DATA RECORDS Block Start

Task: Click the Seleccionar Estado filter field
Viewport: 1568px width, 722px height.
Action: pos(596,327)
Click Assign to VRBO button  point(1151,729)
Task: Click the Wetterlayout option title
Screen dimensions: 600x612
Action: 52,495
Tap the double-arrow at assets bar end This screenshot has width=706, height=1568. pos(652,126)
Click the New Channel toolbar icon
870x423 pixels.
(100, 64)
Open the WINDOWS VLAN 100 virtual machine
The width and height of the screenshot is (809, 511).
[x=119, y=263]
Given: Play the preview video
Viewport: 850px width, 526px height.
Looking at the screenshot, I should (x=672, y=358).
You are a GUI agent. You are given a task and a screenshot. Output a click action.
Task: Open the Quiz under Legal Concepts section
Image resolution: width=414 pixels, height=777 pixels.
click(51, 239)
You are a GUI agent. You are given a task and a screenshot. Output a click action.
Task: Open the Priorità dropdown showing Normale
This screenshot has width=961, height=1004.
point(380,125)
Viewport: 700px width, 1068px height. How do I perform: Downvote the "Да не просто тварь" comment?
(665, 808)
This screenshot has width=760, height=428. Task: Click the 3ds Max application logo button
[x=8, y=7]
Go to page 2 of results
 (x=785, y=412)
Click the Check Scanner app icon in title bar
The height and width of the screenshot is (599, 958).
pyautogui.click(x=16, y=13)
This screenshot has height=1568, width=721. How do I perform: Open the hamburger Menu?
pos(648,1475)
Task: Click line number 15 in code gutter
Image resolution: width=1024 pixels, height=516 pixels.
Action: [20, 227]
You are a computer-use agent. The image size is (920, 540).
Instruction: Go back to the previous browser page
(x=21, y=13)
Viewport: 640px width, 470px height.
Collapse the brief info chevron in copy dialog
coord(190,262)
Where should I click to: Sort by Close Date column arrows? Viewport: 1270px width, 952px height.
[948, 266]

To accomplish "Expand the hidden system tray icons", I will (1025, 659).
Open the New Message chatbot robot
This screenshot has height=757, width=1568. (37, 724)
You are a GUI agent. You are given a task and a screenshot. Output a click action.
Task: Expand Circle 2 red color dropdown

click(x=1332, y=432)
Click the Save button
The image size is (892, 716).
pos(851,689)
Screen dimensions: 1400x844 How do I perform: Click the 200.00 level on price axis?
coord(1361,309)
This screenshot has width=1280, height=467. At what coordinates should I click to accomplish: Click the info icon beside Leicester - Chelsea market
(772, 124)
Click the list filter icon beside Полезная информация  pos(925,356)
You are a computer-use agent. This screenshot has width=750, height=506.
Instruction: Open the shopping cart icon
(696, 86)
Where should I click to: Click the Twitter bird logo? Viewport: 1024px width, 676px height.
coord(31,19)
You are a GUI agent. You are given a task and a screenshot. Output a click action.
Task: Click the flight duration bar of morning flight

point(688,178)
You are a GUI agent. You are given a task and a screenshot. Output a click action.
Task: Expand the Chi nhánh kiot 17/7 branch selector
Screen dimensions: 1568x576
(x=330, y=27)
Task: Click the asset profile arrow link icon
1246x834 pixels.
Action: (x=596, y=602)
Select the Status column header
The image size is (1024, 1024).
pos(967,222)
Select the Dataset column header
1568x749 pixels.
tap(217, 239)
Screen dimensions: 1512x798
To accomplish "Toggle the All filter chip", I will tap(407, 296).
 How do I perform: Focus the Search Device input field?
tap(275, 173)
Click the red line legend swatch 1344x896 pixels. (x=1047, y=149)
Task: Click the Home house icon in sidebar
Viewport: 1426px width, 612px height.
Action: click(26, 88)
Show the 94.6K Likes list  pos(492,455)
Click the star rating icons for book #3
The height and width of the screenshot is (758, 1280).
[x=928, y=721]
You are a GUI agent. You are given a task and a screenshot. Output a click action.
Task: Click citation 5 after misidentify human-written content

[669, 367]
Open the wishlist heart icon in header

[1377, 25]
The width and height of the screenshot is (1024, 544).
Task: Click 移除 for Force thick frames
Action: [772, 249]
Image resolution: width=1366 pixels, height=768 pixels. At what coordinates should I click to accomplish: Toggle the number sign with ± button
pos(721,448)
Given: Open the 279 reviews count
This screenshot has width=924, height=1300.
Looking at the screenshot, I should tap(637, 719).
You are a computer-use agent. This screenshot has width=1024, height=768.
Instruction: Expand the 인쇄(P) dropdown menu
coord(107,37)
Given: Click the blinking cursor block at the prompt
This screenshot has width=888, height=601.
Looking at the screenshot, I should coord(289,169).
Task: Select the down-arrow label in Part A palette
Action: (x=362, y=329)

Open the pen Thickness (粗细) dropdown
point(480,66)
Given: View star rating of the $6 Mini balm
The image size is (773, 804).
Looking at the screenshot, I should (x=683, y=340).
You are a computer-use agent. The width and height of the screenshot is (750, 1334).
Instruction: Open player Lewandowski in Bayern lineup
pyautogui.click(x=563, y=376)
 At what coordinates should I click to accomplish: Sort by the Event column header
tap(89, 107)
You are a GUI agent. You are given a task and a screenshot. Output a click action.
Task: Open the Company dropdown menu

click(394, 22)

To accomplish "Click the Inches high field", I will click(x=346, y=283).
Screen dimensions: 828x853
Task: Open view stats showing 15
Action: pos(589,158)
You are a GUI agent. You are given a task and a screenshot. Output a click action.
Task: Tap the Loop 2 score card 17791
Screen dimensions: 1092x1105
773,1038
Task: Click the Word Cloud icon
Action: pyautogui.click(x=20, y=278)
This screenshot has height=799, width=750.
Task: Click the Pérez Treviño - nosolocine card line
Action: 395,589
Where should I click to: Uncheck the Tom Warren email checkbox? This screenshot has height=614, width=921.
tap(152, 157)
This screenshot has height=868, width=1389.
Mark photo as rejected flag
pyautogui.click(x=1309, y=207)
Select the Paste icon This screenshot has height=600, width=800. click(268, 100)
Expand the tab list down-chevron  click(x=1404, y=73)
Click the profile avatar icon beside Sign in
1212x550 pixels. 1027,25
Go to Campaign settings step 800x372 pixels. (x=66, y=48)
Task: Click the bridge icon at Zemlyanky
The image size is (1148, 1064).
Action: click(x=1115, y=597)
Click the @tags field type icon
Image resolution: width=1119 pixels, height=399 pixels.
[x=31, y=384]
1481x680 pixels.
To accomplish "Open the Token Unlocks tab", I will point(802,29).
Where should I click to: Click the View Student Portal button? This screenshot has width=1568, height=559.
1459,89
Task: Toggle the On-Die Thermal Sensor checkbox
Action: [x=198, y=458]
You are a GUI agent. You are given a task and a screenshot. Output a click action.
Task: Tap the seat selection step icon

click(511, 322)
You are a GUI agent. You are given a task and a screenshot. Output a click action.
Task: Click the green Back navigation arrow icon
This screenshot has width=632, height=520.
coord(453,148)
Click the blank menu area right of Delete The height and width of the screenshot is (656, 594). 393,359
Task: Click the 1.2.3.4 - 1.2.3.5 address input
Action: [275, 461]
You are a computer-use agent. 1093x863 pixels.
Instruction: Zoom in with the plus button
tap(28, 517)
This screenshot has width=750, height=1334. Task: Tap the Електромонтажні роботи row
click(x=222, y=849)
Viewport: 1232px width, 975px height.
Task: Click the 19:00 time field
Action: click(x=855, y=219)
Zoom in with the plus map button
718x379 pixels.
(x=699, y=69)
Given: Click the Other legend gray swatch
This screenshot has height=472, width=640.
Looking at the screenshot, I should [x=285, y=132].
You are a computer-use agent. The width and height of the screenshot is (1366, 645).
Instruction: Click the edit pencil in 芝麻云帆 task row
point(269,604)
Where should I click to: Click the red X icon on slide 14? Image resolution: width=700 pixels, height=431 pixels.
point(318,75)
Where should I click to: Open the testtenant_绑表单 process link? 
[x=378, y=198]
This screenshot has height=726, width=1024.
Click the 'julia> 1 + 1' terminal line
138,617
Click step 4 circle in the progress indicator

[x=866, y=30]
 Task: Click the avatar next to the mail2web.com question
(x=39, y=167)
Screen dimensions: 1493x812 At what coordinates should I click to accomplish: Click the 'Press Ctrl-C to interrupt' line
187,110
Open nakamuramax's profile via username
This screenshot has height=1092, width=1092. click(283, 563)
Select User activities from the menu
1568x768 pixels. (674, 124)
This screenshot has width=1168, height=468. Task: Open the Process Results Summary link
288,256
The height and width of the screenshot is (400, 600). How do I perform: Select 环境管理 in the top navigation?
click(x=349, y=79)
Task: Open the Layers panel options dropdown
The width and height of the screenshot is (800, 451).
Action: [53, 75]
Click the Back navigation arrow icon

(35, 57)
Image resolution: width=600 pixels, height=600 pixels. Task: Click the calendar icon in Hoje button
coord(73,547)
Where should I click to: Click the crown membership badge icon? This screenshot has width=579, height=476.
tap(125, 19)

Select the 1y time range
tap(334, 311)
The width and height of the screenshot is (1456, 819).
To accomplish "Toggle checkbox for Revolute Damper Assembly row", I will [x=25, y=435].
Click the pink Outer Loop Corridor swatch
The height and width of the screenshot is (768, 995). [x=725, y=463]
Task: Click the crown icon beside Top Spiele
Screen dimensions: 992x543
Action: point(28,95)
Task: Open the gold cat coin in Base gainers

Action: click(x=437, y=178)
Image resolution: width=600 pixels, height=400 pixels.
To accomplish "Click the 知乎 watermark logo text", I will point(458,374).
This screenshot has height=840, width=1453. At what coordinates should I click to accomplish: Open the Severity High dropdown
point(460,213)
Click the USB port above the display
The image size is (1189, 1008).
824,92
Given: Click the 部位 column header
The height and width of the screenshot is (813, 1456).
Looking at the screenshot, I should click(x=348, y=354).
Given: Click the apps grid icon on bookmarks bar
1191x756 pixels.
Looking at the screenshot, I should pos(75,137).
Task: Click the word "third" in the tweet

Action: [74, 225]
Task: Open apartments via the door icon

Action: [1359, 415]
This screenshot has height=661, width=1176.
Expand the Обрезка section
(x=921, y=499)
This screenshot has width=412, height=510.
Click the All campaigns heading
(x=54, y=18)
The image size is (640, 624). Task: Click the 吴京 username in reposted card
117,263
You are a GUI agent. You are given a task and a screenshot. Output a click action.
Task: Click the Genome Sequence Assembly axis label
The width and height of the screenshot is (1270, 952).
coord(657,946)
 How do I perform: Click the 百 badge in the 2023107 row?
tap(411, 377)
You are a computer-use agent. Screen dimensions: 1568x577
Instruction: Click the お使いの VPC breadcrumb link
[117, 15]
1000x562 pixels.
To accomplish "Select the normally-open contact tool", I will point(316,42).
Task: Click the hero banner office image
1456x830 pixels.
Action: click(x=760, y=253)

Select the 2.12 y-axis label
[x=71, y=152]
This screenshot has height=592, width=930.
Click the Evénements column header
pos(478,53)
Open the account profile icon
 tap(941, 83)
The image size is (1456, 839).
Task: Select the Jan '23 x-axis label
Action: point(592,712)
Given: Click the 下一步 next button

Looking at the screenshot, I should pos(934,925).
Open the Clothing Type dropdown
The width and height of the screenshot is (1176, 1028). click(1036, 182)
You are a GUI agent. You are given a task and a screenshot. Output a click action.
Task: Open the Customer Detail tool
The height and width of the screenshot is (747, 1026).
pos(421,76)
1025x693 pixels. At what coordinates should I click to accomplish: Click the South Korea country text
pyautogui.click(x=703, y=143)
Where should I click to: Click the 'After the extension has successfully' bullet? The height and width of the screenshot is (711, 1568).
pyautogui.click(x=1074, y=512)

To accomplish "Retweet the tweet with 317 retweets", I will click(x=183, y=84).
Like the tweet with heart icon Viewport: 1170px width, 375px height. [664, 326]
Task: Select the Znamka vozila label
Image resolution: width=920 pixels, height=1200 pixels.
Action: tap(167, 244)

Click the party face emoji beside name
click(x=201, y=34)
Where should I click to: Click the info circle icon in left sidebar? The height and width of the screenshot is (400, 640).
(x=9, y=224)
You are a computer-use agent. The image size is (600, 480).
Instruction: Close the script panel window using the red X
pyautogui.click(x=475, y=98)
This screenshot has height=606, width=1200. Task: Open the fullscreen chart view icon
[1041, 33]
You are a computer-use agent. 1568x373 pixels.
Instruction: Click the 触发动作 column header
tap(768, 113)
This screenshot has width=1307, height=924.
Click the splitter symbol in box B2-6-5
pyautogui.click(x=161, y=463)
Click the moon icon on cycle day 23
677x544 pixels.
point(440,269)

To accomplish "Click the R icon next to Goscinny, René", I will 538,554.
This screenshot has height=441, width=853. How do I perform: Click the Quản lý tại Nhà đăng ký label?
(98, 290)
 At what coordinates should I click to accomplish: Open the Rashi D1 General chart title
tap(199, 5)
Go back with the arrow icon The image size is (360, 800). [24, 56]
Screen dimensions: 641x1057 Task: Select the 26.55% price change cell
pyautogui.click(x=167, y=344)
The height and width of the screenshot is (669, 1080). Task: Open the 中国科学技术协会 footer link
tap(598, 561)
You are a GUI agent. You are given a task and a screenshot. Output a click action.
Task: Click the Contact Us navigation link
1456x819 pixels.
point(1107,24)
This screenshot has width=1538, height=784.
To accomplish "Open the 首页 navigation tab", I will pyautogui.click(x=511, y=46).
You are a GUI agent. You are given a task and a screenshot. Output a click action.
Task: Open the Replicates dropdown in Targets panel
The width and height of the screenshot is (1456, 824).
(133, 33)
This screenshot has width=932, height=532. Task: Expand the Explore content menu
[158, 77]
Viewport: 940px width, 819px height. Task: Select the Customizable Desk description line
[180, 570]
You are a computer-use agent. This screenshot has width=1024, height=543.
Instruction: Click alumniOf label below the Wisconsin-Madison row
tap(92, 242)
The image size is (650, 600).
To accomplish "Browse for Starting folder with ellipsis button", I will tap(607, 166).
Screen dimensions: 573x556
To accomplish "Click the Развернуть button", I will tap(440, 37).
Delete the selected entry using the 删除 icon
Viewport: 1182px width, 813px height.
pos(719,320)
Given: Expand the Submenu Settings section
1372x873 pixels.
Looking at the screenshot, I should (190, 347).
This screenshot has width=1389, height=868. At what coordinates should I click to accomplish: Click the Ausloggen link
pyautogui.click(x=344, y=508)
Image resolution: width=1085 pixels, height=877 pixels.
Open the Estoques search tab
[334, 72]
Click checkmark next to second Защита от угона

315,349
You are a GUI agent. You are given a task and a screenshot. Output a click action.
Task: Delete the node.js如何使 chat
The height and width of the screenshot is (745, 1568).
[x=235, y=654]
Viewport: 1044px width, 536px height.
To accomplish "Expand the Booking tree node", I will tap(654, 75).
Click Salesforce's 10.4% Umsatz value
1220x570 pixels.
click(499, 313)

DATA RECORDS Block End

PROBLEM DESCRIPTION: Restate, please, word for word the span of records running from the first line to the line bearing "Given: Play the preview video", both included, and nothing outside it.

RESULT FOR THIS EXERCISE:
Task: Click the Seleccionar Estado filter field
Viewport: 1568px width, 722px height.
Action: pos(596,327)
Click Assign to VRBO button  point(1151,729)
Task: Click the Wetterlayout option title
Screen dimensions: 600x612
Action: 52,495
Tap the double-arrow at assets bar end This screenshot has width=706, height=1568. pos(652,126)
Click the New Channel toolbar icon
870x423 pixels.
(100, 64)
Open the WINDOWS VLAN 100 virtual machine
The width and height of the screenshot is (809, 511).
[x=119, y=263]
Given: Play the preview video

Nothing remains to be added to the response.